◆ **Direction**
From the eclipse post below, list every piece of equipment or art supply the writer mentions using.

— start of Text to read —

2012 05 20 Partial Annular Solar Eclipse

•May 22, 2012 • Leave a Comment

Knowing that we fell within a good band to view a partial portion of the annular eclipse, Paul and I scoped out the local county roads earlier in the day for optimal horizons. The partial eclipse for our location was due to start at 1932 ST (0032 UT) which would only give about 50 minutes of eclipse viewing before sunset. The skies cleared up and we were fortunate to have perfect viewing conditions that evening.

 

 

 

 

 

 

 

 

 

 

 

 

 

I started off drawing the full solar disk in h-alpha. Four active regions lined up east to west with two more to the south (depicted to the top of the first sketch in the animation). I then made a quick second sketch to use for recording the times and placements of the Moon as it passed between Earth and the Sun.

Quick second solar disk sketch used to record the Moon’s passing and times.

First contact was at 0032 UT. The first marking was at 0035 UT. I set my iPhone’s timer to go off every five minutes until sunset, marking the Moon’s progress each increment with my oil pencil along with the times. In between, Paul and I would alternate using a pair of solar glasses from solarastronomy.org and the views from my double-stacked Coronado Maxscope 60mm h-alpha telescope.

The first image of the animation shows the original sketch in its entirety. Later, I used the second solar disk sketch as a reference to recreate the eclipse on the original sketch with a cut out circular piece of black Strathmore paper. This animation is the result.

And the montage of the scanned sketch with the circular cutout representing the Moon…

As the solar disk became too dim to view (represented in the last couple frames of the animation), I was forced to leave the eyepiece and enjoy the last several minutes with the solar glasses and my camera.

— end of Text to read —
— start of Given data —

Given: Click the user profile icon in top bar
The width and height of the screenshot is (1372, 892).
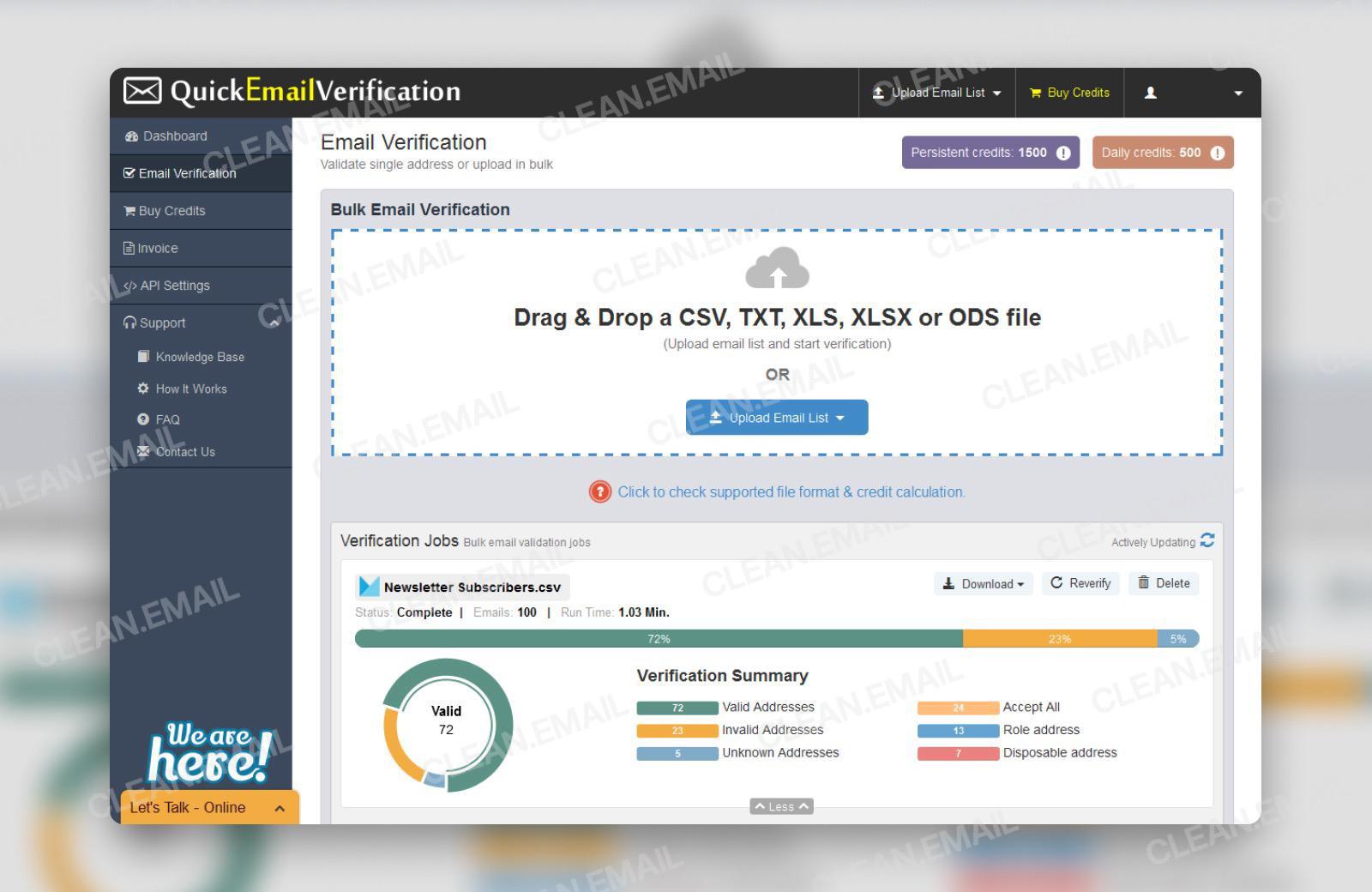Looking at the screenshot, I should pos(1150,93).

— end of Given data —

◆ **Correct answer**
- iPhone (its timer)
- oil pencil
- pair of solar glasses from solarastronomy.org
- double-stacked Coronado Maxscope 60mm h-alpha telescope
- circular cutout of black Strathmore paper
- camera